Copy down the part that opens with the line containing "The image size" and closes with the line containing "tap(239, 1097)", both lines included, exactly as they appear in the records. Leave the pictures out.

EXTRACTED RECORDS |
········
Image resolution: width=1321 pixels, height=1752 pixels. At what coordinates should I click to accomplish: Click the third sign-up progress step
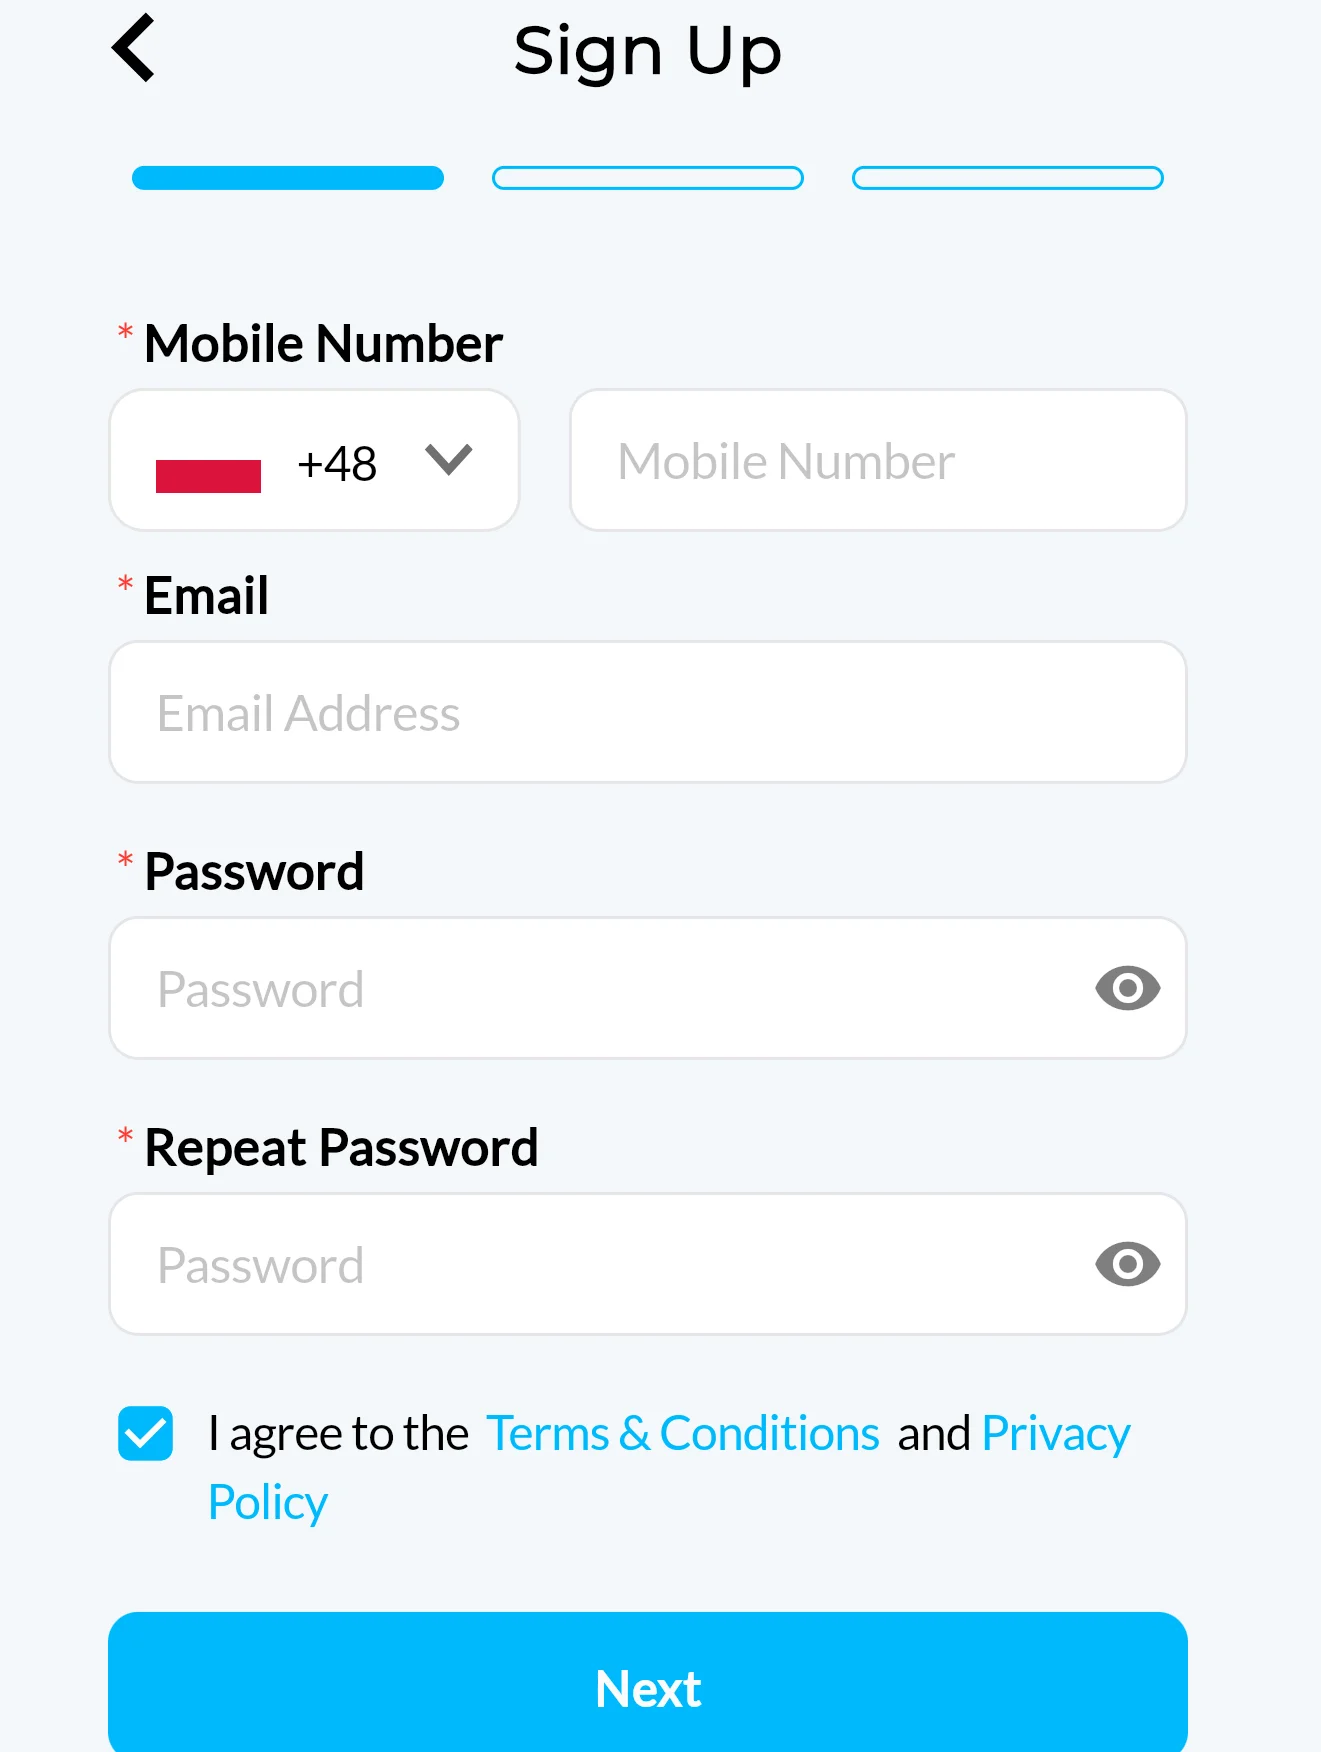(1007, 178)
········
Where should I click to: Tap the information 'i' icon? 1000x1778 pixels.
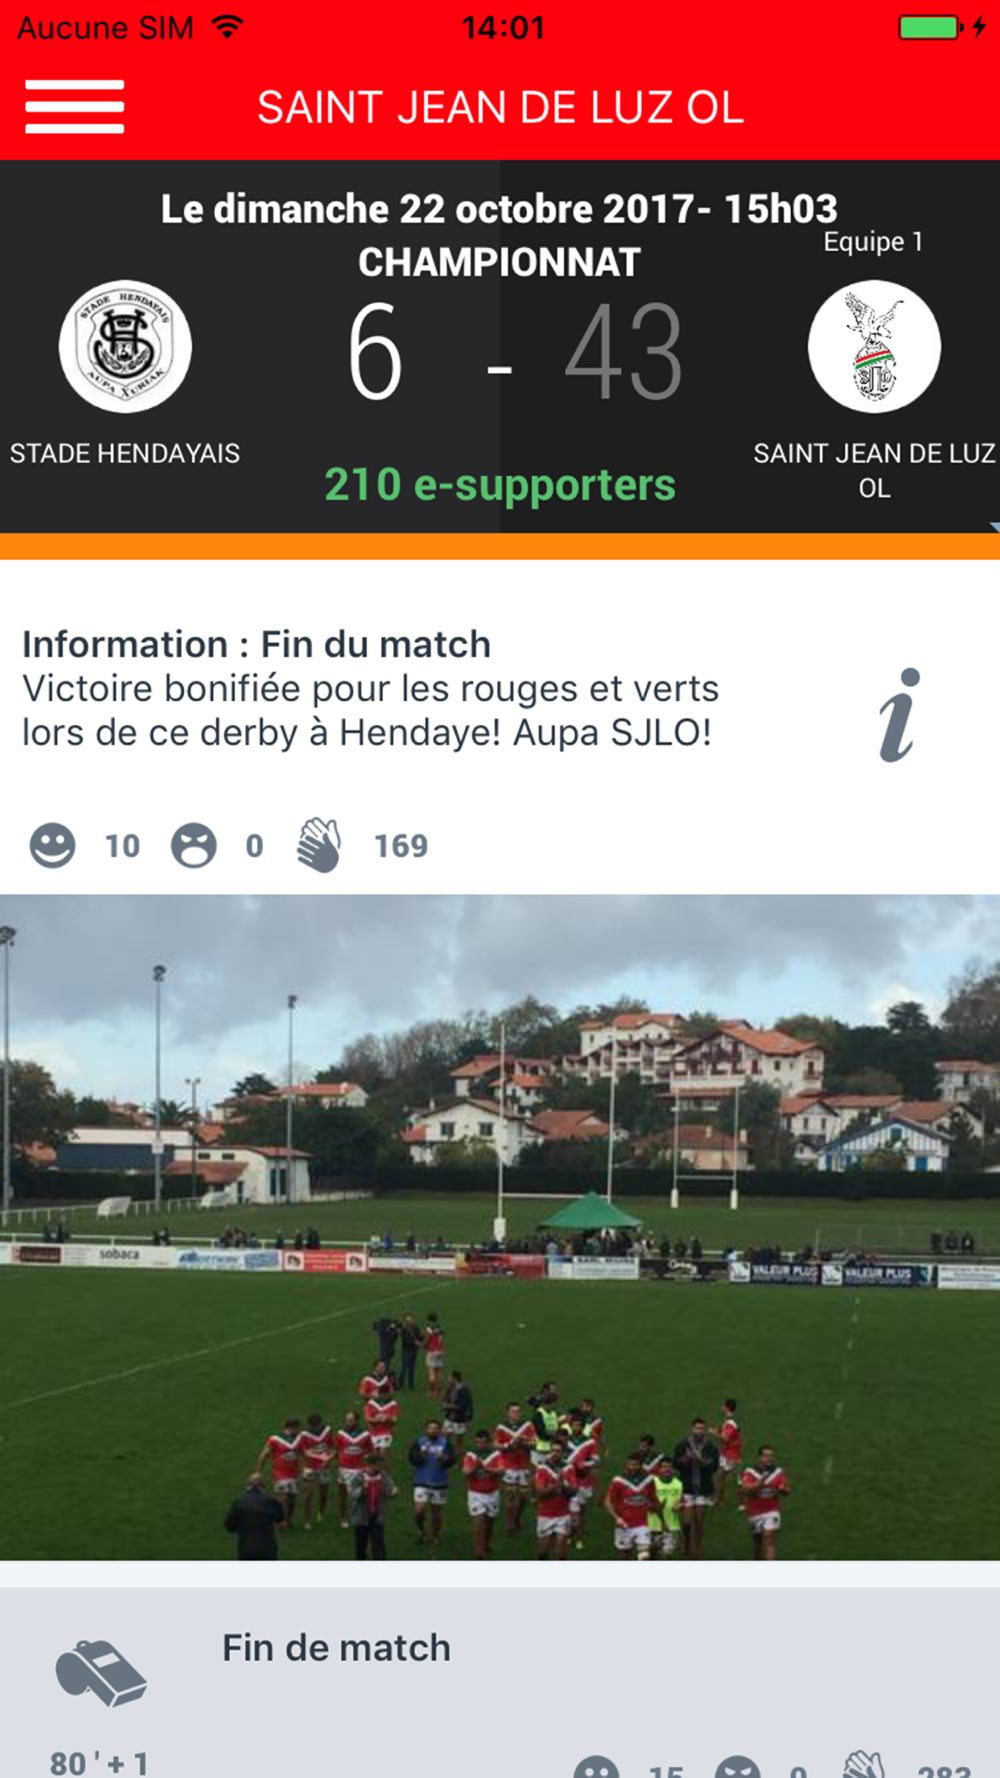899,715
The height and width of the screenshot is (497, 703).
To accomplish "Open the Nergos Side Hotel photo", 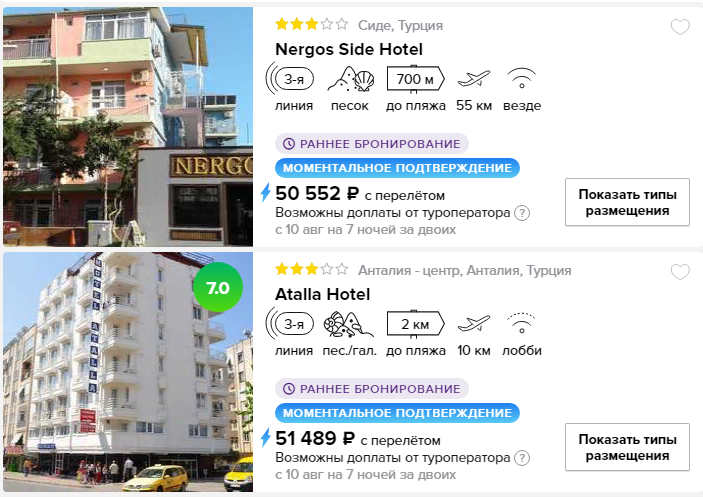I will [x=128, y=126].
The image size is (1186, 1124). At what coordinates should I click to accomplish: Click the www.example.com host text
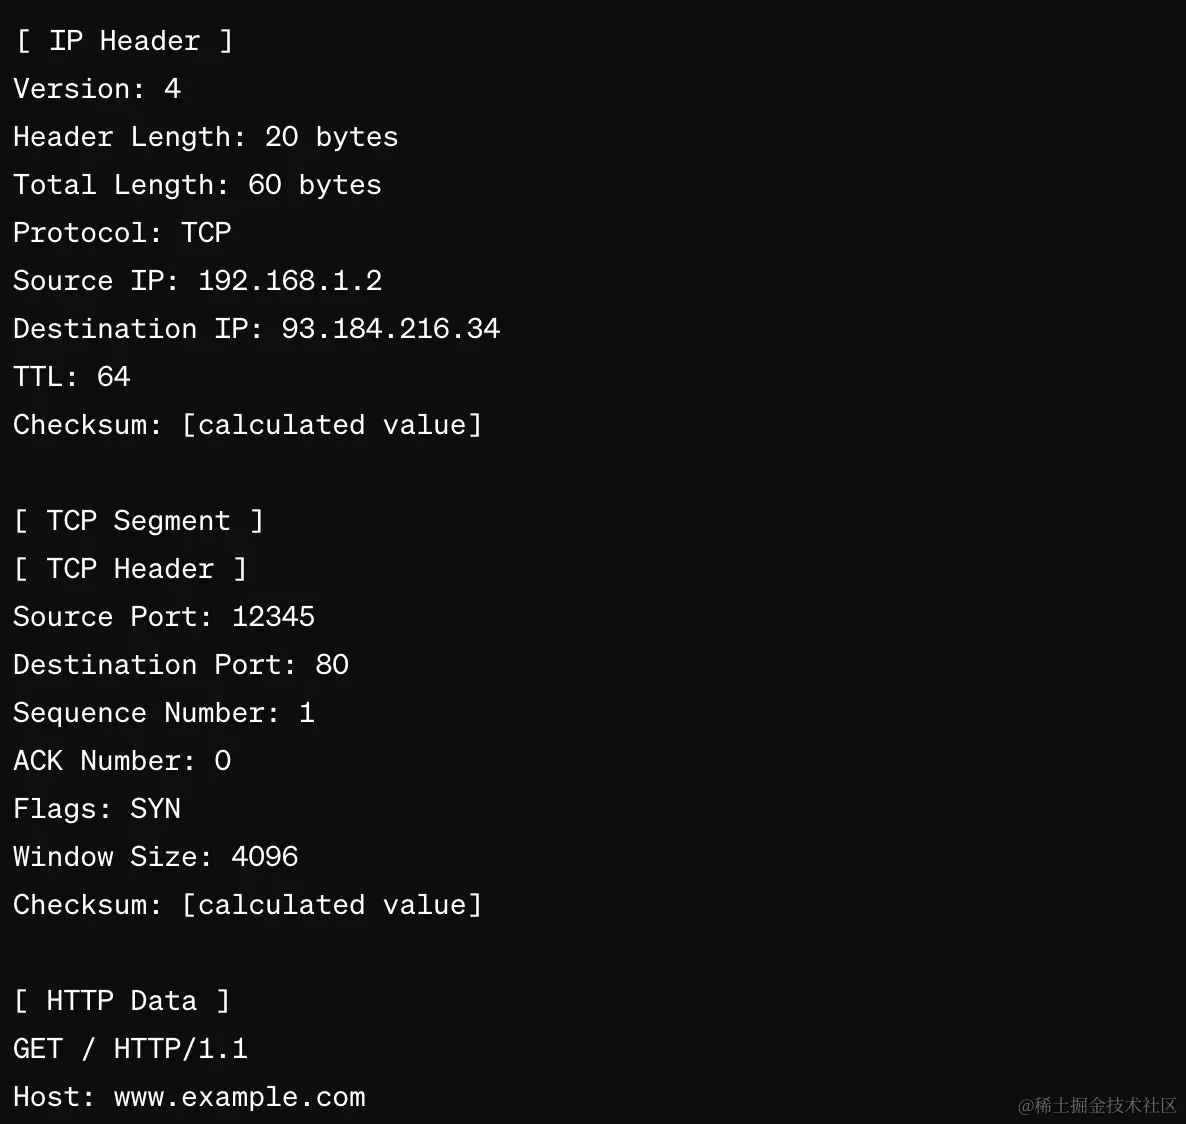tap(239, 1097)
········
IN RESPONSE |
The image size is (1186, 1124). At what coordinates should I click to accomplish: Click the www.example.com host text
tap(239, 1097)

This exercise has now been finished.